Haerudin: Jangan Sampai Gagal Paham Dalam Memahami Perspektif Pancasila

Anggota MPR RI, Haerudin S.Ag MH tengah mensosialisasikan empat pilar MPR RI di Padepokan Manda Agung Pameungpeuk Garut

[lintasjabar tkp=”Kab. Garut”] Anggota Majelis Permusyawaratan Rakyat (MPR) RI, Haerudin, S.Ag., MH menegaskan agar masyarakat jangan sampai gagal paham dalam memahami perspektif Pancasila.
Dirinya menekankan bahwa Pancasila sebagai falsafah dan norma dasar dalam kehidupan berbangsa dan bernegara atau philosophische grondslag yang dibangun dari nilai-nilai yang sudah ada dalam kehidupan keragaman bangsa bukanlah ideologi impor dari negara manapun.

“Sebab kalau Pancasila dijadikan ideologi maka akan menegasikan nilai-nilai Islamisme, Nasionalisme yang berkembang di negara kita. Hal itu pernah terjadi pada masa orde baru dengan penerapan Asas Tunggal, dan bangsa kita tidak ingin kembali pada fase tersebut,” ungkap politisi Fraksi PAN ini saat menyampaikan Sosialisasi 4 Pilar MPR RI terkait Pancasila, UUD45, Negara Kesatuan Republik Indonesia dan Bhineka Tunggal Ika di Padepokan Manda Agung Pameungpeuk Kabupaten Garut, Jumat (26/6/2020).

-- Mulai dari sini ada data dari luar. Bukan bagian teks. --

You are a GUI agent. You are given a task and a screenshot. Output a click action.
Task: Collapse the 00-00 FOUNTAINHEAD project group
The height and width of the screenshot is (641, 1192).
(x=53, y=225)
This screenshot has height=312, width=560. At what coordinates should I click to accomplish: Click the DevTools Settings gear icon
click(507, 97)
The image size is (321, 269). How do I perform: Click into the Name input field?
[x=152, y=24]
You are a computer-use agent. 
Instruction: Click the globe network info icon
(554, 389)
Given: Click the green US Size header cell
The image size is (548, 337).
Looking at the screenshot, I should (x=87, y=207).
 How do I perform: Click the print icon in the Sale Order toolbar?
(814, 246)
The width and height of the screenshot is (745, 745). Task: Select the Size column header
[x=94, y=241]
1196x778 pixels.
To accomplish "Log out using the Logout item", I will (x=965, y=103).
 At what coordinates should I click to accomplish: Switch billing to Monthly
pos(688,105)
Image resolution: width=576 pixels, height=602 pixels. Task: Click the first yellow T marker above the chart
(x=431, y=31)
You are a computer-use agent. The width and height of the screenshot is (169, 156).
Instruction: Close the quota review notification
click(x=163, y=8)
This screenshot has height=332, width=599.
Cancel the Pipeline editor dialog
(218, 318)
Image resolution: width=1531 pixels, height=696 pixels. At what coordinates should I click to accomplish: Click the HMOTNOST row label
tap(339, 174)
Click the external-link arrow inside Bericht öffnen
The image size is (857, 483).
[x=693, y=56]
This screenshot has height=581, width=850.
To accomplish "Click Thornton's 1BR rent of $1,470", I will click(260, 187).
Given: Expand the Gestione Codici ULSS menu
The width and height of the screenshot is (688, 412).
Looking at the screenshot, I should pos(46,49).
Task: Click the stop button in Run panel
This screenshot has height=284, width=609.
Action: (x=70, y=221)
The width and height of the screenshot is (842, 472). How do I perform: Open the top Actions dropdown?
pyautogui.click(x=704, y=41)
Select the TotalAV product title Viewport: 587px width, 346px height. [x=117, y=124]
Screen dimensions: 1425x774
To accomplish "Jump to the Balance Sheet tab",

Acara yang diinisiasi bersama Yayasan Manda Agung ini selain dihadiri Pengurus Yayasan Manda agung Dudi Kusnadi, tokoh masyarakat Garut Selatan, perwakilan pengurus Kecamatan Pameungpeuk serta tamu undangan dan ratusan warga lainnya.


Pada kesempatan itu, Haerudin menyerukan penolakan terhadap faham Komunisme sebab komunisme sebagai faham yang anti terhadap keberagaman. Selain itu, sambungnya, dalam fakta sejarah komunisme atau PKI merupakan ideologi yang anti terhadap demokrasi.

“Komunisme merupakan ideologi yang menghalalkan segala cara dalam melaksanakan tujuannya, dan ini jelas bertentangan dengan ideologi Pancasila,” ujarnya.

Dirinya menekankan dalam kaitan gagasan memeras Pancasila menjadi trisila dan ekasila dengan budaya gotong royong, hal itu sebetulnya sudah ada sejak dahulu bahkan acapkali disampaikan Presiden RI Pertama Soekarno pada rapat Badan Penyelidik Usaha-usaha Persiapan Kemerdekaan Indonesia (BPUPKI) atau Dokuritsu Zyunbi Tyoosa-kai pada 1 Juni 1945.

“Akan tetapi forum saat itu tidak menghendaki usulan perubahan tersebut sehingga akhirnya BPUPKI menetapkan Pancasila sebagai falsafah, dan dasar negara,” terangnya.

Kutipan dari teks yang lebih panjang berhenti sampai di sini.